## [Tarefas a realizar]
(a) Reproduza literalmente o trecho do comunicado da IEPP sobre o Jubileu 2000 que vai desde "Num breve comunicado" até "e para mortos.", inclusive.
(b) Segundo o comunicado da IEPP sobre o Jubileu 2000, em que data se reuniu a Comissão Executiva da Igreja Evangélica Presbiteriana de Portugal?
(c) Prossiga a redação do comunicado da IEPP sobre o Jubileu 2000 a partir da última frase apresentada.

## [Texto escolhido]
☆ ☆ ☆
Ainda as
Indulgências!
Reacção
da IEPP ao Jubileu 2000
(Deverá
“clicar” nas referências bíblicas, para ter acesso aos textos)
Perante a publicação da Bula de Proclamação do Grande Jubileu do
Ano 2000 - Incarnationis mysterium
-, a Comissão Executiva (C.E.) da Igreja Evangélica Presbiteriana de Portugal
(IEPP), reunida no dia dezasseis de Janeiro de 1999, na sua sede sinodal, vem
manifestar a sua preocupação pelas implicações teológicas e as repercussões
ecuménicas deste documento.
Num breve comunicado como este, dirigida à família presbiteriana e
ao público em geral, a C.E. da IEPP entende não haver lugar para a análise
exaustiva do texto papal, nem sequer a referência a alguns pontos com os quais
nos identificamos enquanto cristãos protestantes.
Não podemos, no entanto, deixar de manifestar a nossa surpresa e
perplexidade perante um texto que apresenta, salutarmente, uma certa
preocupação ecuménica mas, simultaneamente, inclui alguns temas que,
infelizmente, continuam a marcar as razões que ditaram a separação entre a
Igreja de Roma e outras Igrejas Cristãs oriundas da Reforma do século XVI e
mesmo em séculos anteriores, entre as quais a questão de Maria como Mãe da
Igreja, a figura e o ministério do Papa como sucessor de Pedro, e a concessão
de indulgências para vivos e para mortos.
☆ ☆ ☆
## [Dados apresentados]
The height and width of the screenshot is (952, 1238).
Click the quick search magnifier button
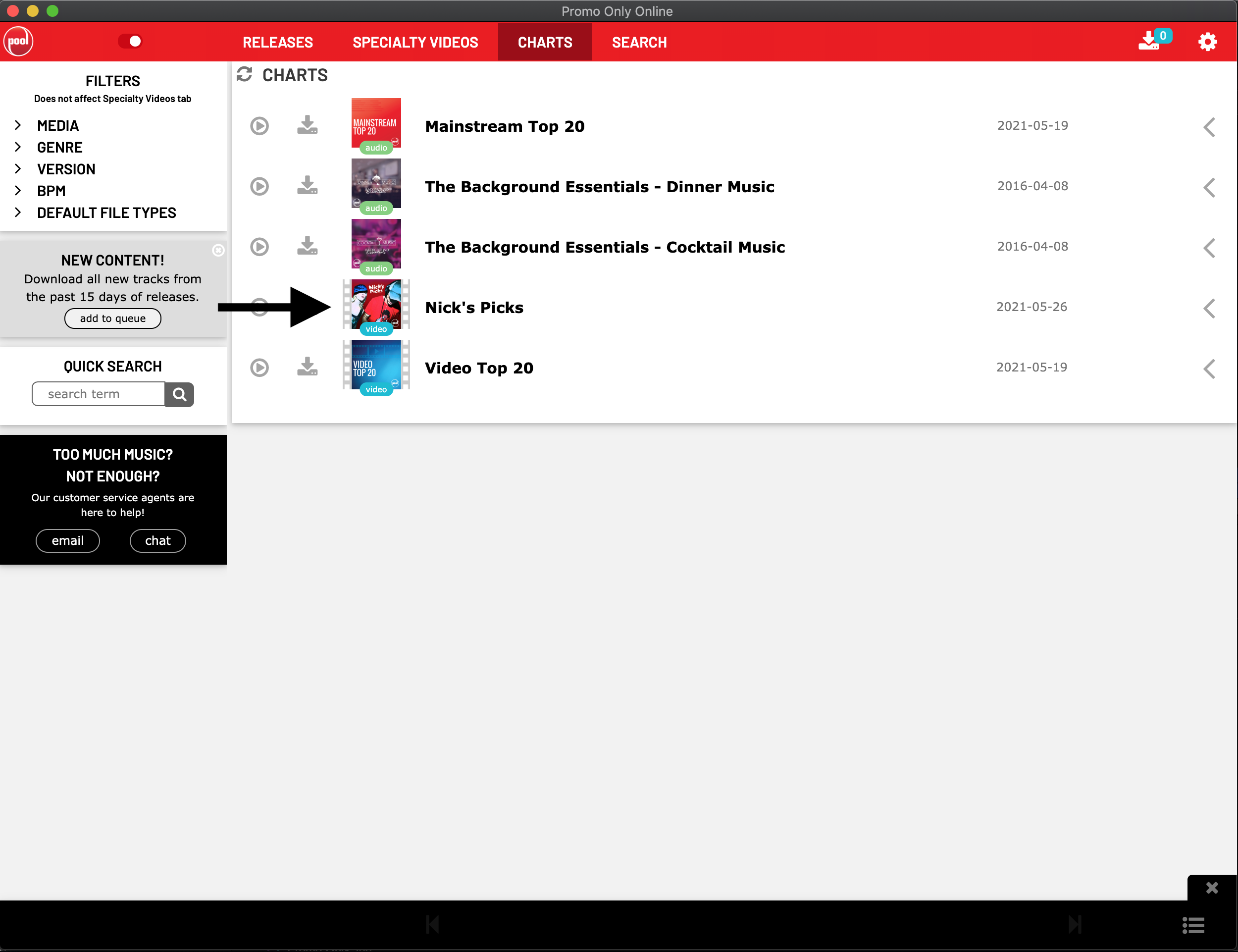pyautogui.click(x=180, y=394)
☆ ☆ ☆
## [Resultados obtidos]
(a)
Num breve comunicado como este, dirigida à família presbiteriana e
ao público em geral, a C.E. da IEPP entende não haver lugar para a análise
exaustiva do texto papal, nem sequer a referência a alguns pontos com os quais
nos identificamos enquanto cristãos protestantes.
Não podemos, no entanto, deixar de manifestar a nossa surpresa e
perplexidade perante um texto que apresenta, salutarmente, uma certa
preocupação ecuménica mas, simultaneamente, inclui alguns temas que,
infelizmente, continuam a marcar as razões que ditaram a separação entre a
Igreja de Roma e outras Igrejas Cristãs oriundas da Reforma do século XVI e
mesmo em séculos anteriores, entre as quais a questão de Maria como Mãe da
Igreja, a figura e o ministério do Papa como sucessor de Pedro, e a concessão
de indulgências para vivos e para mortos.

(b) No dia dezasseis de Janeiro de 1999.

(c)
Como é ainda possível a Igreja Católica Romana convidar os outros
cristãos para um caminho no qual a totalidade do perdão divino só é possível
pela concessão de indulgências? Com que intenção somos convidados a fazer a
peregrinação às Basílicas Patriarcais, de Roma ou de outros lugares, aos
Santuários Marianos ou a passar pelas Portas Santas (cuja santidade ignoramos
de onde provém ou por quem foi estabelecida), sabendo-se que estes são alguns
dos pontos que histórica, doutrinal e eclesialmente
mais têm dividido os cristãos ao longo do tempo?
É certo que o diálogo ecuménico tem de ser feito com verdade e na
verdade.
Porém, não é menos certo que essa verdade não só se apresenta
hierarquizada, como deve ser sempre acompanhada do amor e da oportunidade que
lhe são inerentes. Ou será que está na mente do papa, e da cúria romana, fazer
com que o Jubileu do ano 2000 seja para nós, cristãos reformados, o ano do
esquecimento e da retractação dos grandes princípios dessa mesma Reforma, nos
quais se incluem a doutrina da justificação pela fé, o perdão gratuito de Deus
em Cristo e a autoridade suprema das Escrituras?
Ou a palavra de Deus é mentirosa ou as indulgências não passam de
uma fraude.
Porque Cristo se nos ofereceu no Evangelho na plenitude dos bens
celestes, com todos os seus méritos, toda a sua justiça, sabedoria e graça, sem
excepção alguma. Assim se exprimiu João Calvino contra a prática das
indulgências no seu tempo (Institutas III, 5, 5), seguindo os passos iniciados
por Martinho Lutero.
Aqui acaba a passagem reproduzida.